Apache Hadoop - Apache Hadoop is a programming framework that supports the processing of large data sets in a distributed computing environment.
Application - unified batch and real-time stream processing application running on Apache Apex platform.
Container - A physical resource with CPU and memory constraints allocated by YARN’s Resource Manager.
Current Window Id - Sequentially increasing identifier for a specific computation time period within Apache Apex platform.
DAG - Directed Acyclic Graph, formed by a collection of vertices and directed edges without cycles. Sometimes interchangeably used to describe Apache Apex applications, specifically referring to their Logical / Physical plans, composed of operators connected by streams.
Data Tuples Emitted - Number of data objects emitted by the operators with an output port.
Data Tuples Processed - Number of data objects processed by the operators in an Apache Apex application.
Logical Plan - Logical representation of an Apache Apex application, where the computational nodes are called Operators and the data-flow edges are called Streams.
Operator - An entity that holds a computational logic to process the data tuples. It is part of a real-time stream processing application. The Operator computational logic gets executed inside a YARN Container.
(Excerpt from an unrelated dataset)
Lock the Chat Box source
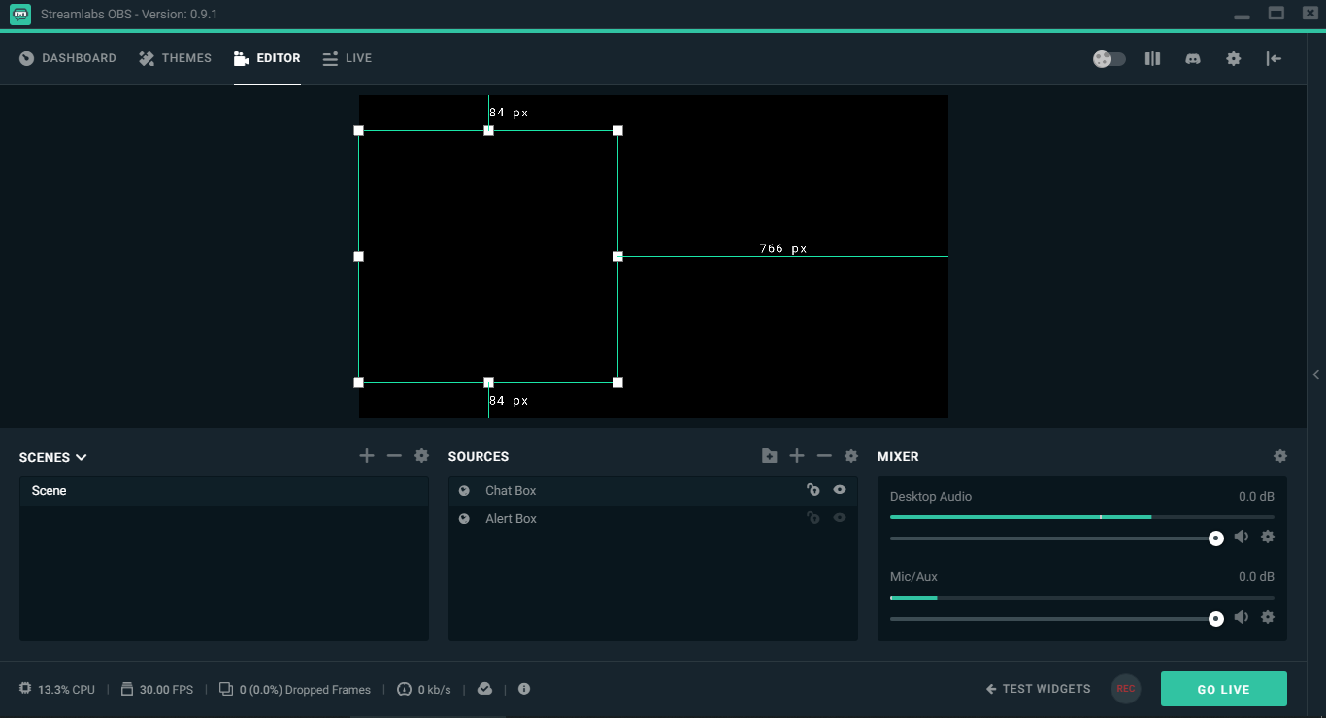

Physical Operator - Physical representation of the operator, which contains information such as the name of container and the Hadoop node where operator instance is running.
Physical Plan - Physical representation of the Logical Plan of the application and is a blueprint of how the application will run inside YARN containers deployed across nodes in a Hadoop cluster.
Port - Each operator can have ports on which it can receive input data tuples and also output processed data tuples.
Recovery Window Id - Identifier for the last computational window at which the operator state was check-pointed into HFDS.
Resource Manager - YARN component that allocates and arbitrates the resources such as CPU, Memory and Network.
STRAM - Streaming Application Manager is the first process that is activated upon application launch and orchestrates the deployment, management, and monitoring of the Apache Apex applications throughout their lifecycle.
Stream - A stream consists of data tuples that flow from one port of an operator to another.
YARN - Apache Hadoop YARN (Yet Another Resource Negotiator) is a cluster resource management technology, introduced with Hadoop 2.0.
DataTorrent RTS
dtAssemble - graphical application assembly tool used to develop applications.
dtDashboard - graphical visualization tool to view and query system and application data.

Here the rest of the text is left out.